听到谢尧的名字,缎儿不由自主的脸红。“夫人怎么又拿奴婢说笑?!”
司徒锦长叹一声,语重心长的说道:“你年纪也不小了,该到了许人家的时候了。你跟着我这么些年,我绝对不会亏待了你的。先前,我要替你做主,你还不愿意。如今见你们俩相处的不错,不如本夫人找个机会跟他提一提?”

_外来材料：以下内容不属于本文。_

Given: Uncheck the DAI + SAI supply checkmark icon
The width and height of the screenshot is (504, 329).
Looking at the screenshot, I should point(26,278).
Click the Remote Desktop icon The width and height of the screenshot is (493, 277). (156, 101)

缎儿粉腮如霞,恨不得找个洞钻进去。她嗔怨的瞥了锦儿一眼,咬着下唇说道:“夫人怎么就揪着奴婢不放呢?春容和杏儿年纪也不小了,夫人操心得过来么?”
司徒锦知道她害羞了,却并没有反对,心里就有了数。“她们服侍我的时日尚短,哪能跟你比。既然你不反对,那我就跟世子爷提一提这事,让他跟谢尧说去。”
“夫人您…”缎儿羞得满面通红,一跺脚出去了。
司徒锦兀自笑着,心里总算是放下了一头。
不一会儿,春容和杏儿断了汤药进来,来请司徒锦。“夫人,汤药端来了,是否趁热喝了?”
司徒锦闻了闻那味道,有些嫌恶的捂住了口鼻。她最不喜欢喝药,尤其是这些不知道什么熬制成的补药。她身子没多大问题,根本不需要如此进补。但母妃想要抱孙子心切,故而整日让丫鬟端这些汤汤水水的来给她喝,她怎么受得了?

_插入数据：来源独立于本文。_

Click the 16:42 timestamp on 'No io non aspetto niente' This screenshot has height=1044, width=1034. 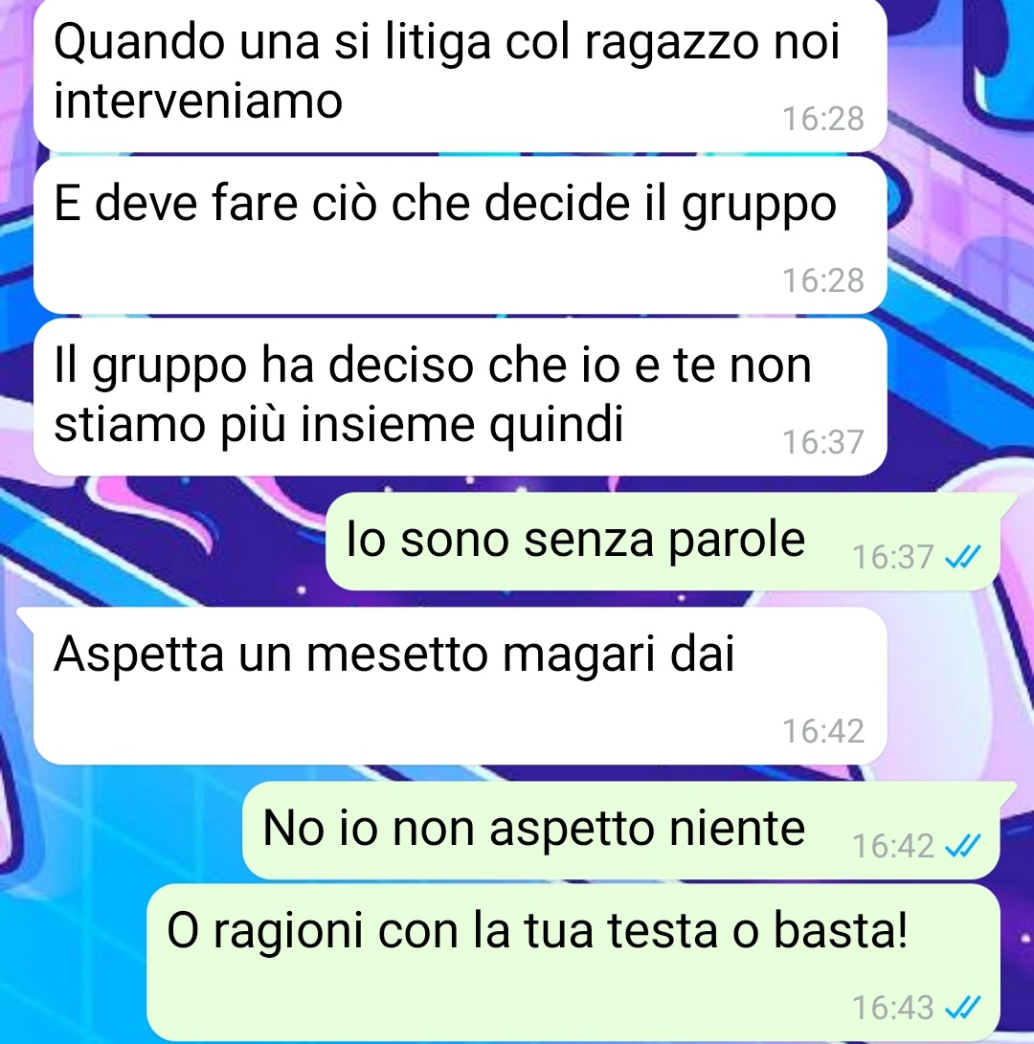pyautogui.click(x=892, y=847)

她又不是不能怀上孩子,只不过新婚不久,不急着要罢了。更何况,她年纪还小,生孩子恐怕不太妥当。隐世子也是怕她太年轻,身子骨受不了生产之苦,所以才刻意避孕的。
“先放一边,我待会儿喝。”司徒锦找了个借口,打算走一步看一步。
春容和杏儿也是了解她的性子,也不催,放下药碗就下去做事了。司徒锦趁没人的时候,便悄悄将药汁倒入了窗台上的一盆金钱橘里。然后假装做了个仰头的姿势,拿着帕子擦了擦嘴,让人将碗收了下去。
“太苦了。春容,给我找些蜜饯来。”
春容听了吩咐,立刻去找李嬷嬷要东西去了。
世子和世子妃恩爱异常,慕锦园的下人们都很替主子开心。尤其是太师府过来的那些丫鬟和婆子,更是喜不自胜。当初陪嫁到王府的时候,她们还小心翼翼,生怕做错了事要挨罚。毕竟那时候,府里说了算的人并非王妃,而是莫侧妃。加上王妃本就对世子妃有些成见,不怎么待见她,这就更让她们这些人担心了。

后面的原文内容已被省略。